Movie of the Week: Sunset Boulevard

Betty Schaefer : I’d always heard you had some talent.

Joe Gillis : That was last year. This year I’m trying to earn a living.

Joe Gillis is a screenwriter in 1950s Hollywood and he’s not having a very good go of it.  He tries to hit up a producer at Paramount for work, but it flatlines.  That’s par for the course for Joe:  he can write but ain’t nobody buying.  If he could just get a nibble, he’d have it made.  He’s a fighter, though, and there’s no way he can give up when he knows he’s on the cusp of success– he’s almost there.

Despite all his dogged determinism, money woes aren’t solved with ‘almost’.  Debt collectors don’t accept dreams and sweat as payment, no matter how much you toil and beg.  Joe has two repo men on his trail for his lack of car payments.  He hides his ride in a lot near his two-bit apartment which is rich in the sound of clacking typewriter keys.  The jig is up when the repo men find him cruising the boulevard.

The repo men give chase, but Joe takes a turn into what he thinks is abandoned property.  The garage is derelict, the pool looks scummy, and the once-grand mansion is shabby.  Joe stores his car in the garage and is surprised to find a butler waving him down from the house.  He’s doubly perplexed when he discovers the butler has been expecting him.

To clarify, Joe learns he isn’t precisely who the butler, Max, thinks he is; Max was expecting the gentleman with the coffin for the monkey.  The house belongs to former silent film sensation Norma Desmond.  Desmond’s career, like her palatial estate, has aged and fallen into decrepitude.  But, back to the monkey…her pet monkey died and she has a funeral planned for it.

Joe comes clean to who he really is, and the eccentric actress takes a liking to him (it helps that he recognizes her).  She has written a screenplay for a movie that will catapult her back into the spotlight and fulfill her millions of fans’ wishes of having her back on the silver screen.  She wants Joe to doctor the script, to help get it in order for when she presents it to the studio for Cecil B. DeMille to direct.  Norma worked with DeMille in the past to great acclaim, so it’s a no-brainer the legendary director, and the studio, will want to fast-track this glamorous project.

All of this, of course, is delusion on Norma’s part.

Back to the monkey…they have a midnight graveside service for it.

Joe becomes Norma’s plaything, more or less.  The role of kept man conflicts him, especially when Norma becomes extremely possessive and unhinged.  The former movie queen tips the crazy scale to eleven when she discovers Joe is messing around with Betty, the cute little  script-reader from the studio.

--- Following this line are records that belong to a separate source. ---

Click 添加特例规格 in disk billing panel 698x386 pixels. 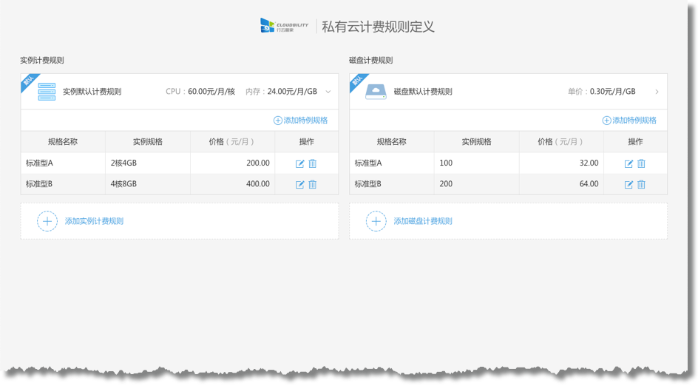(629, 120)
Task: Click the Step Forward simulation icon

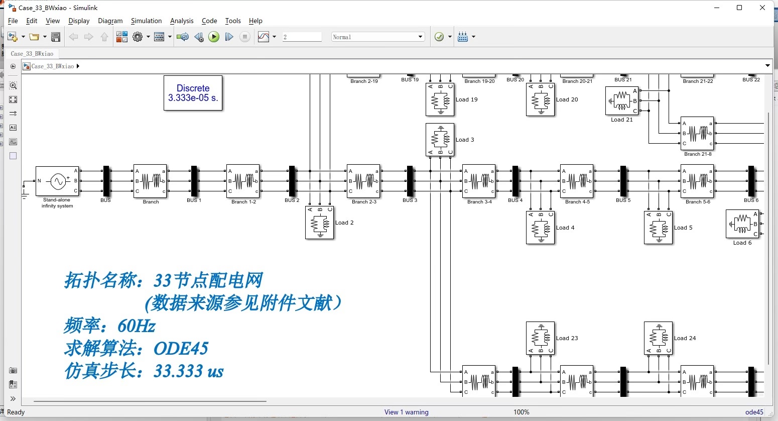Action: pyautogui.click(x=229, y=36)
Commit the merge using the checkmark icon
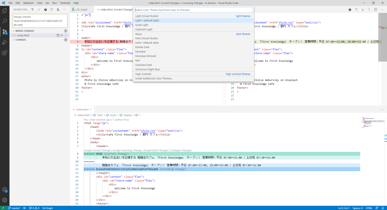This screenshot has height=210, width=387. 38,9
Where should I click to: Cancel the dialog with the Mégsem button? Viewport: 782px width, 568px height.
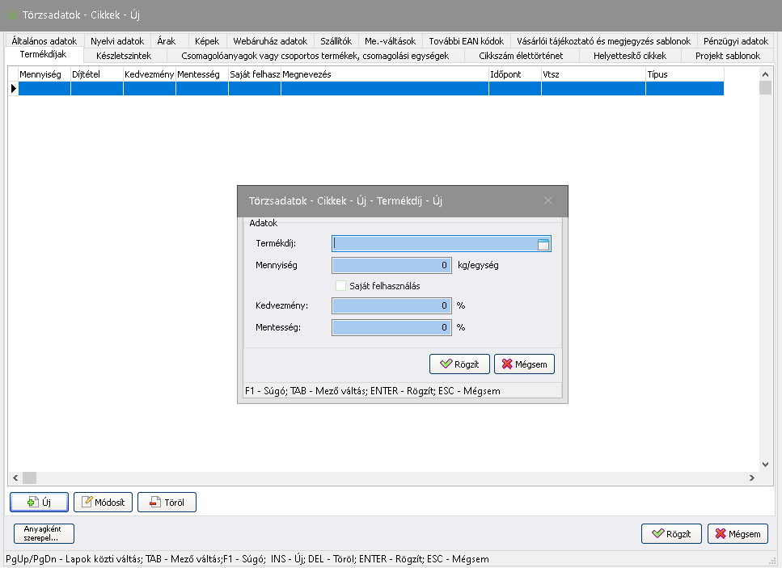(524, 364)
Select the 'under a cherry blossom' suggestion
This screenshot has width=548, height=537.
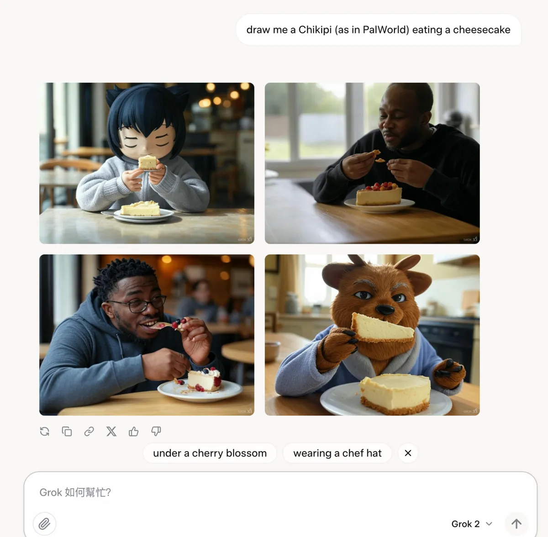pos(210,453)
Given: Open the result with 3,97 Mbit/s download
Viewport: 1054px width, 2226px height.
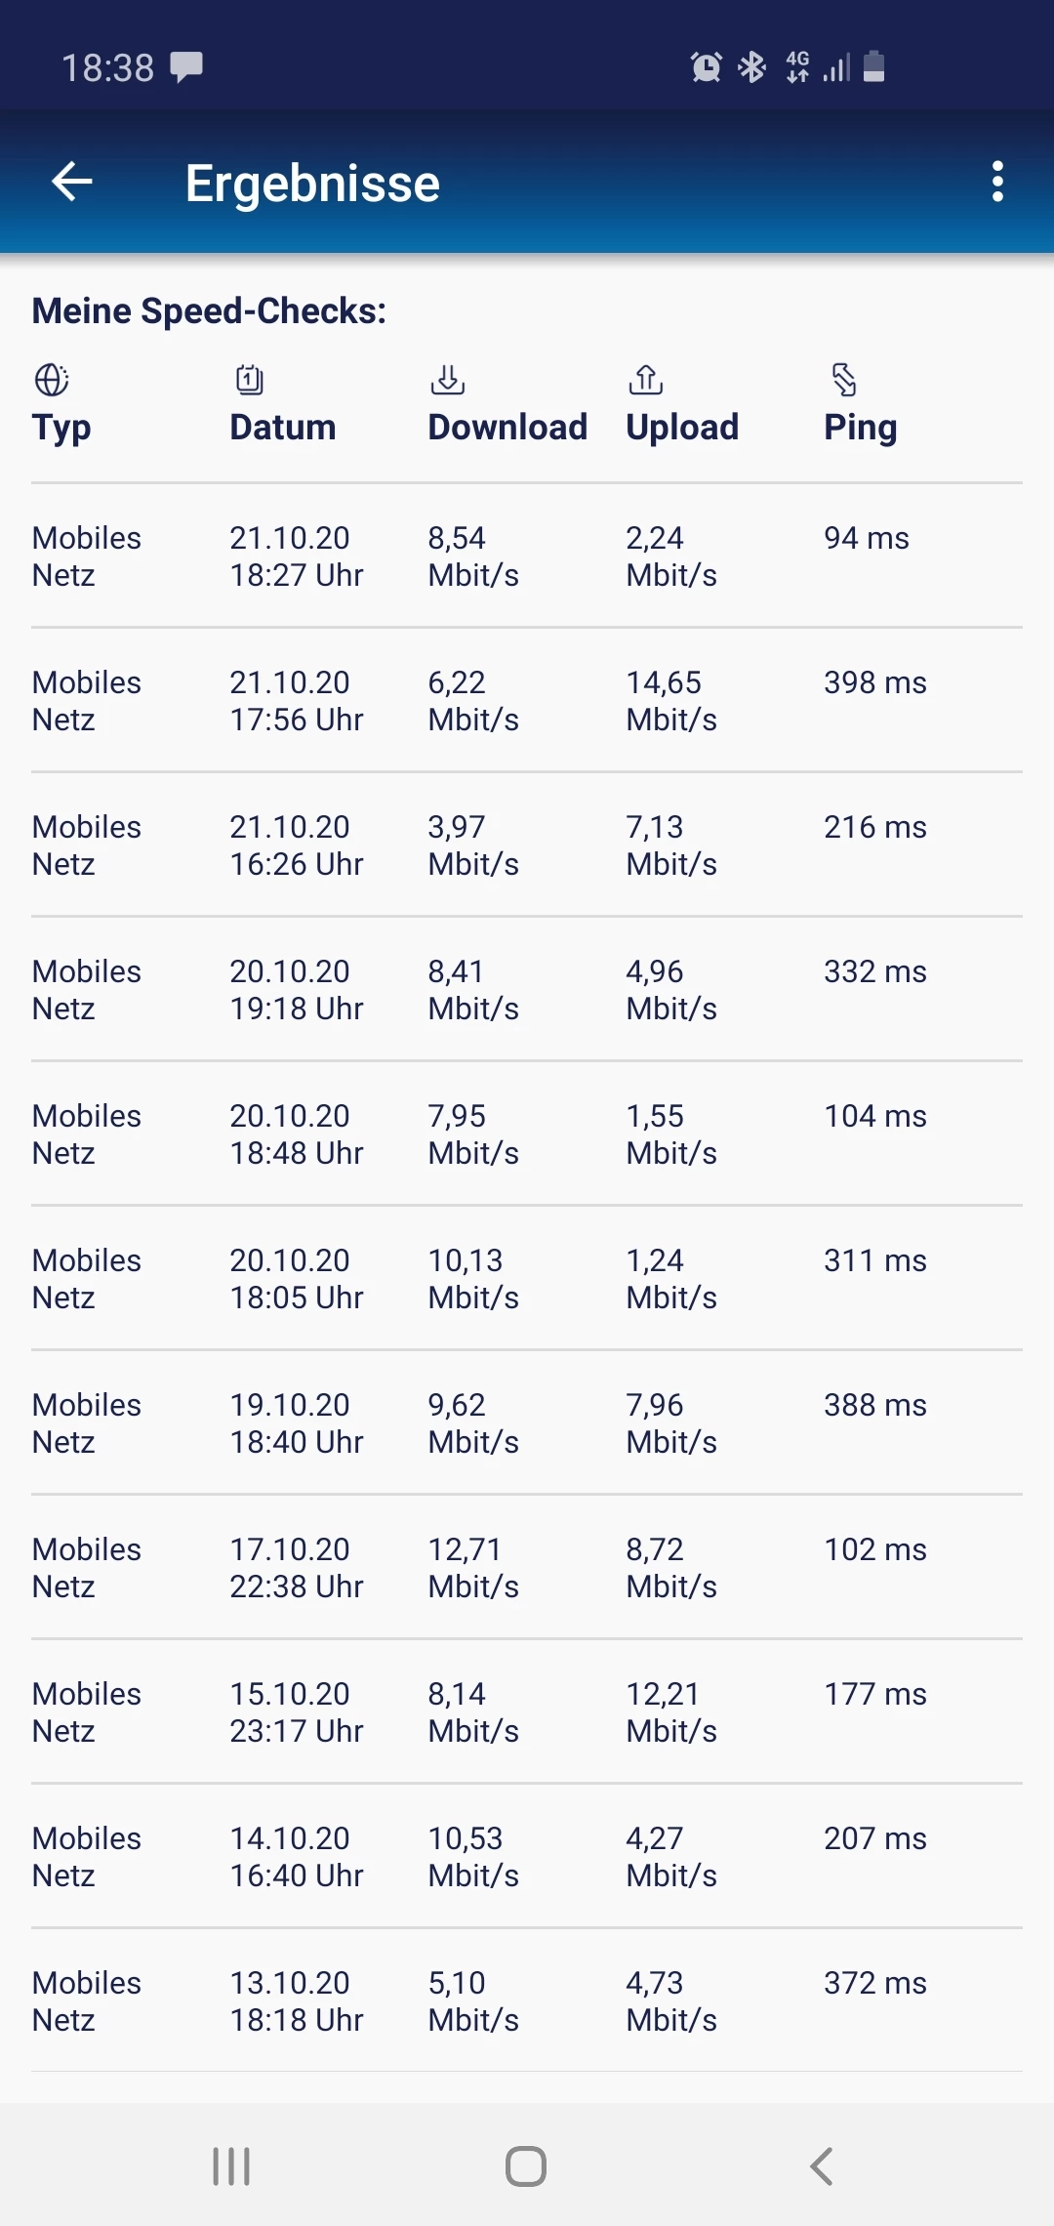Looking at the screenshot, I should point(527,845).
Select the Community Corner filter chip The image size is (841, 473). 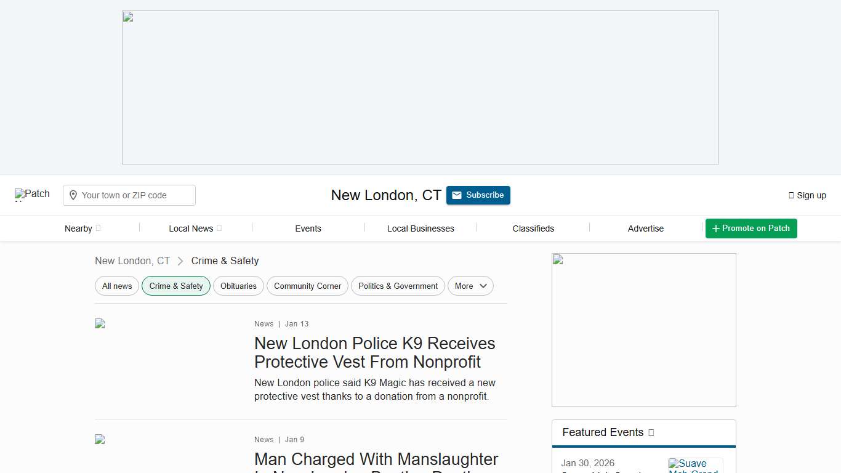pyautogui.click(x=307, y=286)
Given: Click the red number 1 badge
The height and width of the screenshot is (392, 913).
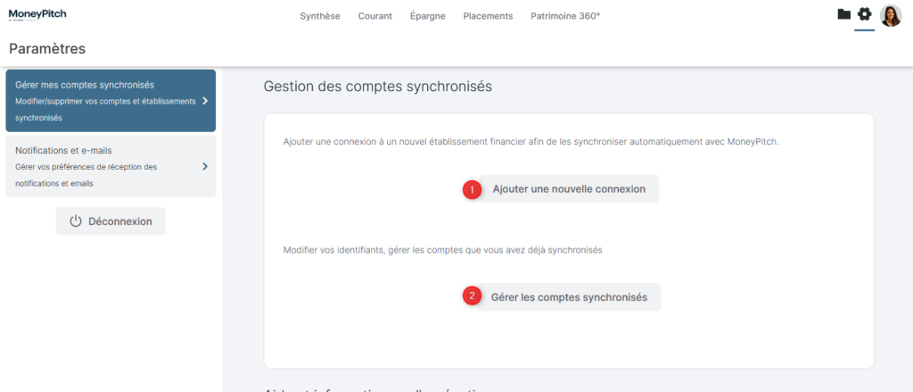Looking at the screenshot, I should [472, 189].
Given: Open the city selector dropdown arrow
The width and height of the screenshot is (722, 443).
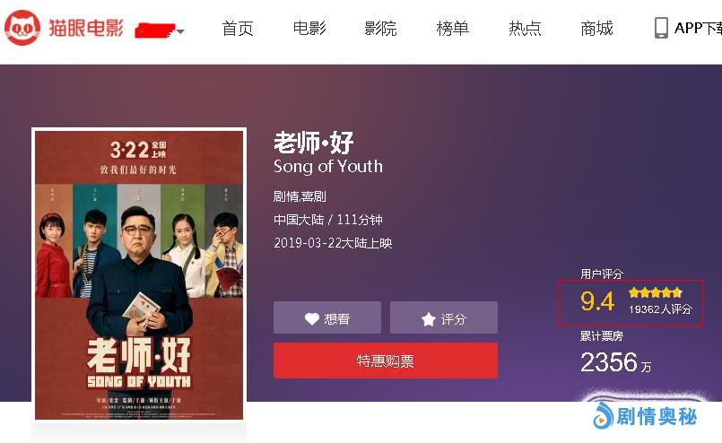Looking at the screenshot, I should [180, 31].
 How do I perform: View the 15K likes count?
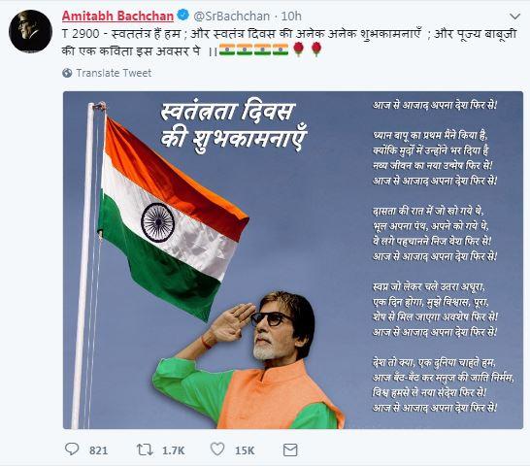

Sunset Boulevard is an unconventional movie, and I’m not just talking about the dead monkey, that’s only one small part.  It’s pitch-dark comedy, it’s film noir, it’s told from the point of view of a deceased man (Joe is face down in Norma’s swimming pool, dead, when we first meet him).  It’s got a little bit of everything for everyone.  It sails in the atmosphere of ‘things aren’t right’.

If you watch it once, you’re going to watch it again and again and again.  For as much as it can be described, it also defies description.